Rome: Jean Paul II a signé l’exhortation apostolique sur le ministère des évêques

La «difficile et grave» tâche des évêques

Rome, 16 octobre 2003 (Apic) Le pape Jean Paul II a signé solennellement en public l’exhortation apostolique post-synodale sur le ministère des évêques, le 16 octobre, jour du XXVe anniversaire de son élection pontificale, dans la salle Paul VI du Vatican. Dans son discours, lu qu’en partie, le pape a relevé combien la tâche des évêques est «difficile et grave».

La plupart des cardinaux invités à Rome pour l’occasion, ainsi que les patriarches des Eglises orientales et les présidents des conférences épiscopales – soit près de trois cents personnes – étaient présents, placés aux premiers rangs, tandis qu’une foule de plus de 3000 personnes – essentiellement des Polonais – assistaient également à la cérémonie.

Après la signature du texte, intitulé «Pastores gregis» – pasteurs du troupeau – qui conclut le synode réuni sur le ministère des évêques en septembre 2001, le pape a pris la parole, tant bien que mal, pour lire le début et la fin d’un discours dont l’essentiel a été lu par le substitut de la Secrétairerie d’Etat, Mgr Leonardo Sandri. Un discours qui reprenait quelques points importants de l’exhortation.

En concluant cette intervention, et alors qu’il reprenait la parole, le pape a souligné personnellement combien la tâche à laquelle les évêques sont appelés, est «difficile et grave». «Où trouverons-nous la force pour l’accomplir selon la volonté du Christ ?» a-t-il demandé. Avant de répondre: «Uniquement en Lui, indubitablement».

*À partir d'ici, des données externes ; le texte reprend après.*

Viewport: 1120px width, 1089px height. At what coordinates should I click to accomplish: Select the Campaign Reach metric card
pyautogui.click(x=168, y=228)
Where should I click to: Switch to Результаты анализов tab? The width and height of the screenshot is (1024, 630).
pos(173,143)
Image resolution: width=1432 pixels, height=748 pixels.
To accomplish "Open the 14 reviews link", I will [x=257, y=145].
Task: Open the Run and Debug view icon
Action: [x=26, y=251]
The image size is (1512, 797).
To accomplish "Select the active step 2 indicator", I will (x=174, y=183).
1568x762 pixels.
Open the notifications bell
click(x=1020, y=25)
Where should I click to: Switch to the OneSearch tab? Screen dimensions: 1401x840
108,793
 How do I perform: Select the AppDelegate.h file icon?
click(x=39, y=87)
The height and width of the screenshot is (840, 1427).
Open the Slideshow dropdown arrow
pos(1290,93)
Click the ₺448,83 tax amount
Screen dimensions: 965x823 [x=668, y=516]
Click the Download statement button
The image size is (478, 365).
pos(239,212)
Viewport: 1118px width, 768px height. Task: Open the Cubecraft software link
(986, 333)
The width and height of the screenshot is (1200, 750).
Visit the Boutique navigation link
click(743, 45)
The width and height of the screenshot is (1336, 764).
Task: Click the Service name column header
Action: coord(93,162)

«Etre le pasteur de son troupeau est aujourd’hui particulièrement fatigant et exigeant, a encore confié Jean Paul II. Nous devons toutefois avoir confiance et garder espoir contre tout espoir». Des paroles immédiatement suivies par le chant que les Polonais entonnent traditionnellement pour les anniversaires: «Sto Lat», soit «qu’il vive cent ans»!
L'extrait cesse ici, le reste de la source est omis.